- [Objective 1] In the passage about Marty Corwin's interview, what company did he think he was flying to Florida to meet with?
- [Objective 2] Extend the passage about Marty Corwin's interview by writing what comes after its last sentence.

-- Start of Reading text --

Marty Corwin didn’t even realize Don King had hired him until it was too late.
Corwin is almost certainly the most experienced producer and director of live boxing events in the world, following a combined 32 years working with King and Bob Arum. But in 1993 he was an executive producer for the Washington, DC-area Paramount station, overseeing broadcasts of the then-Bullets (now the Wizards) of the NBA, the NHL's Capitals and the Baltimore Orioles of Major League Baseball (DC itself at that point not having an MLB team), when he was asked to fly to Florida and interview for a position with a company called TVP Productions.
When he arrived at the address he had been given, however, not only was there no signage for TVP, the office receptionist had never heard of it. The building was, in fact, the headquarters of Don King Productions; the staff member who had reached out to Corwin confessed she had been afraid that if she mentioned either King or boxing, Corwin wouldn’t have made the journey.
King, however, was not around for the interview, having been called away unexpectedly on business; Corwin spent several hours with others at the company, explained he knew nothing about boxing, and thought that was the end of it.

-- End of Reading text --
-- Start of Dataset content --

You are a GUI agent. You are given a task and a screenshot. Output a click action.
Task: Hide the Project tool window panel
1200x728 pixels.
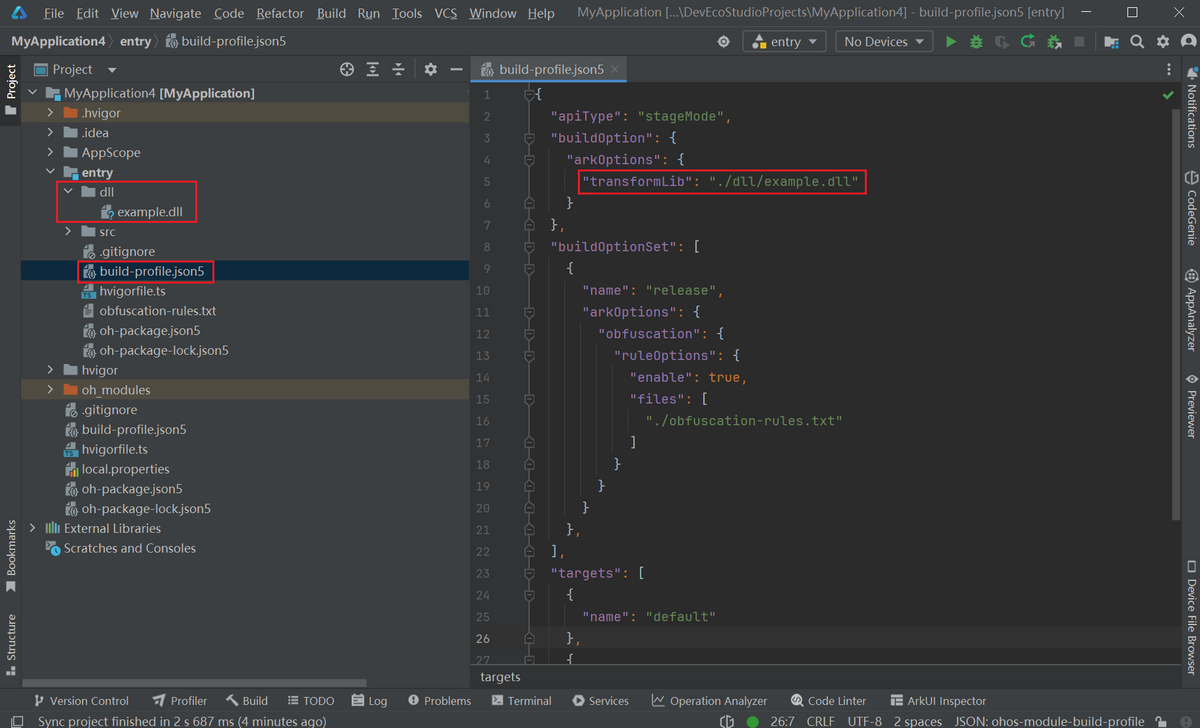click(x=456, y=69)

-- End of Dataset content --

- [Exercise result 1] TVP Productions

- [Exercise result 2]
The very next day, however, he received a call at his home in Maryland; King was deeply sorry to have missed him and could he return to Florida immediately? Corwin, deciding to keep an open mind and flew back down, only for King to be absent again.
Then King asked Corwin to meet him in London, only to change that to Las Vegas. Again, he flew home without meeting the man himself.
Finally, at the fourth time of asking, Corwin met King in Florida, and this time the promoter lavished attention and praise on his visitor. Flattered and intrigued, Corwin nonetheless had little interest in broadcasting boxing; the episode had been fun, but now that he had finally met King, he was ready to fly home. But before he did, King asked him to name his price.
Corwin responded with a figure he assumed would be unacceptable; King laughed and shook his hand, and just like that, instead of flying home, Corwin was being booked on a 6am flight to Mexico City in his new role as vice president of television production for Don King Productions.
Corwin would spend eight years with King before moving on to King’s arch-rival Bob Arum, which is where he’s been for the past 25 years. And now he has written a book, Arum and King: Six Decades of Boxing Gold, in which he recounts his experiences working with the two most prominent boxing promoters of the past half-century and change.
(Full disclosure: this reporter counts Corwin as a friend, and has worked for him on a few occasions.)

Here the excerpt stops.